What the exercise asks: Can you convert the lines below into a numbered list, dropping any blank ones and leaving the pictures out?

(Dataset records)
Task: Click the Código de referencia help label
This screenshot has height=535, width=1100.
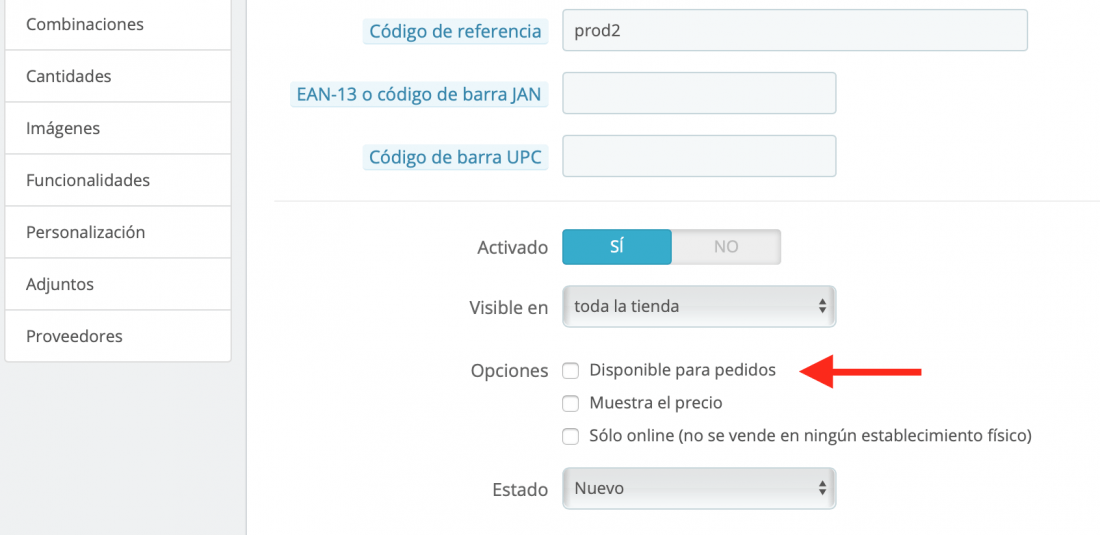Action: click(455, 32)
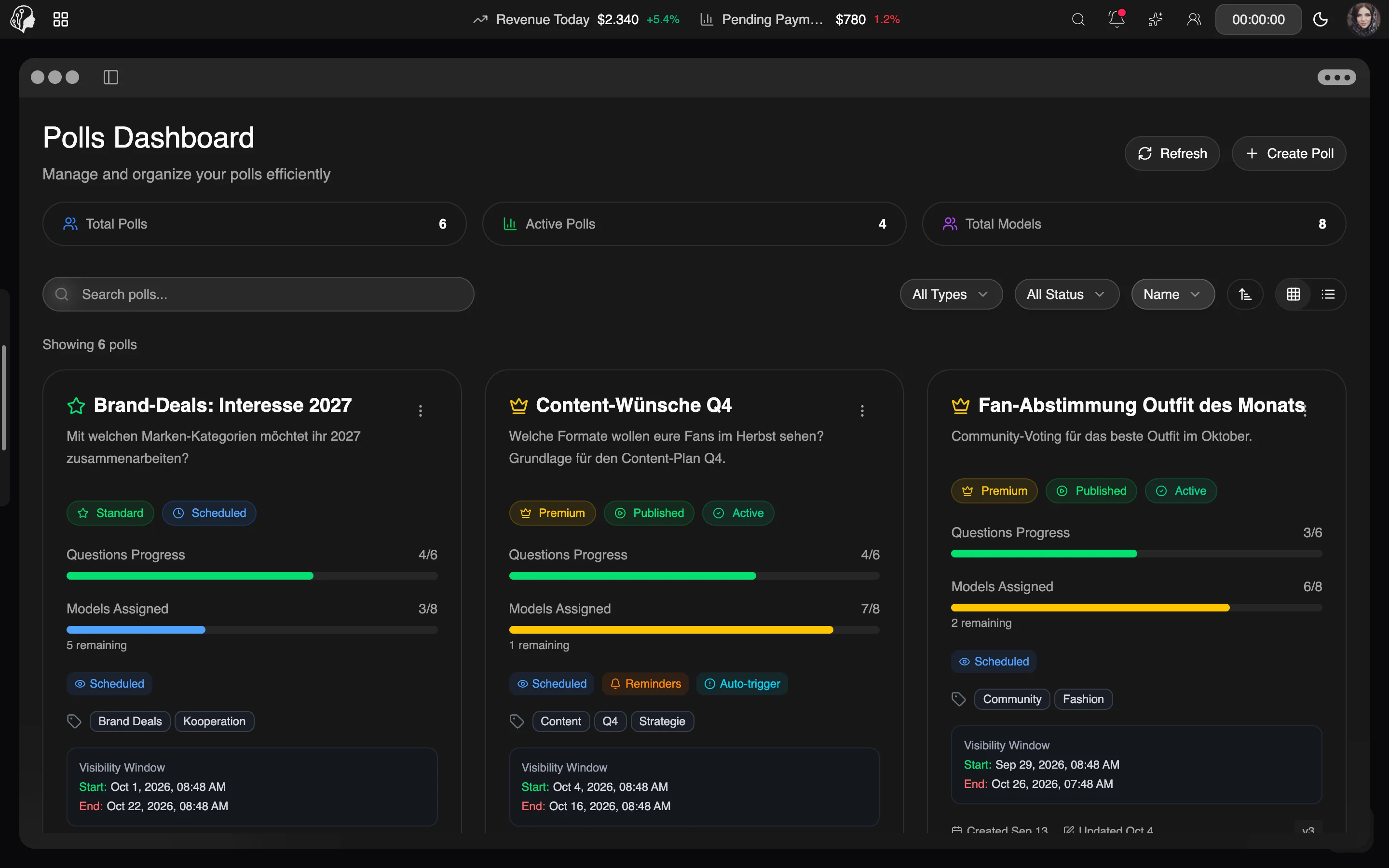Open Content-Wünsche Q4 poll options menu
The image size is (1389, 868).
coord(862,410)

Result of the exercise:
1. Task: Click the Código de referencia help label
2. This screenshot has height=535, width=1100.
3. Action: click(455, 32)
4. Open Content-Wünsche Q4 poll options menu
5. The image size is (1389, 868).
6. coord(862,410)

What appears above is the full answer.